The U.S. findings are part of a series of surveys commissioned by Nexans in the U.S., UK and France, in order to determine public opinion on climate change and related issues in the wake of the COVID-19 pandemic. The U.S. study was conducted online by Researchscape from August 20 – 24, 2020. It had 1,013 respondents, ages 18 or older, with the results weighted to be representative of the overall population (variables available upon request).

Nexans, is headquartered in Paris with a major offshore wind cable manufacturing facility in Charleston, S.C. and an industrial cable manufacturing facility in El Dorado, Ark. The company is fully committed to fighting climate change and is helping to make sustainable electrification possible. The survey was developed as part of its celebration of the first Climate Day in Paris which included a roundtable event with world-renowned experts, the release of an unprecedented global study by Roland Berger on the challenges raised by the electrification of the world, the question of whether the global energy transition is on track, and Nexans' own commitment to be carbon neutral by 2030.

Paying the Tab to Address Climate Change

Participants were given the opportunity to choose from seven multiple responses to the question "How should the fight against climate change be paid for?" The majority (59%) replied it should be paid for by "government incentives for both businesses and consumers." It was followed by "federal, state and/or local taxes" and "conservation programs" (tied at 47%); "business investments" (42%), such as carbon-free electricity initiatives, and "consumer-driven purchases" (33%). Just 9% selected none of the above and 2% selected other.

"Through the organization of this Climate Day, Nexans is asserting itself not only as an actor but also a thought leader of the energy transition for a sustainable electrification of the world. This electrification raises a number of challenges and paradoxes that must be overcome. And it will only happen with the direct involvement of the populations concerned. These surveys provide a better understanding of the level of information and disinformation, including climate change denial, in public opinion as well as their level of acceptability of these lifestyle changes," said Christopher Guérin, CEO, Nexans.

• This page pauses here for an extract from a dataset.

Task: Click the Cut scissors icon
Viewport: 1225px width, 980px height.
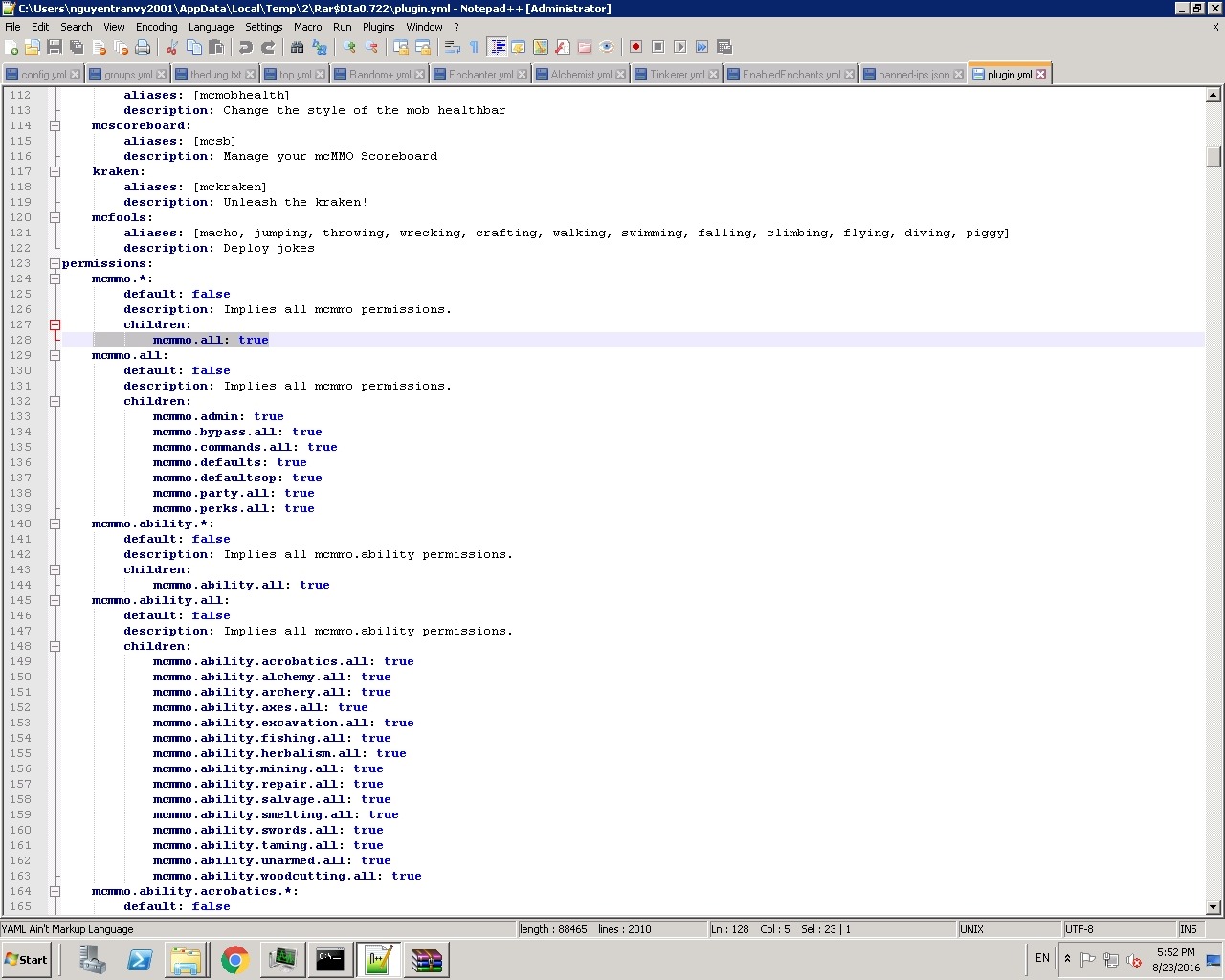Action: point(172,47)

Among other findings, 44% are dissatisfied with the job that federal and state governments are doing to address climate change, while utilities like Duke Energy face investor pressure to release climate reports, 35% are somewhat satisfied and 21% are either very satisfied or completed satisfied with government's role.

Americans expressed overwhelmingly favorable views of wind and solar renewable energy proposals, as carbon emissions fall when electricity producers move away from coal. Specifically, 85% stated being in favor of wind turbines on land (15% against), 83% in favor of wind turbines off the coast (17% against) and 90% in support of solar panel farms (10% opposed).

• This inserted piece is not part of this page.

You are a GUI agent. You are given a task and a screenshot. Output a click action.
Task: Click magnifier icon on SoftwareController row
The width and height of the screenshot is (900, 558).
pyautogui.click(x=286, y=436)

Those surveyed were asked about their current and changing priorities towards climate change as influenced by the coronavirus pandemic and impacts like extreme heat on electricity bills. Thirty-nine percent indicated that climate change was no more and no less a priority due to the current health emergency; just under a third (31%) indicated that climate change is more of a priority while 30% said it was less of a priority.

In similar research conducted by Nexans in the United Kingdom, nearly two thirds (65.8%) of UK respondents said they would be willing to donate part of their salary to fight climate change. Furthermore, nearly a third (29%) of the UK's consumers believe that combating climate change has become more of a priority in light of the coronavirus pandemic. The UK research was conducted online by Savanta from August 21 – 24, 2020. A total of 2210 respondents, aged 16 and above, representative of the UK population took part.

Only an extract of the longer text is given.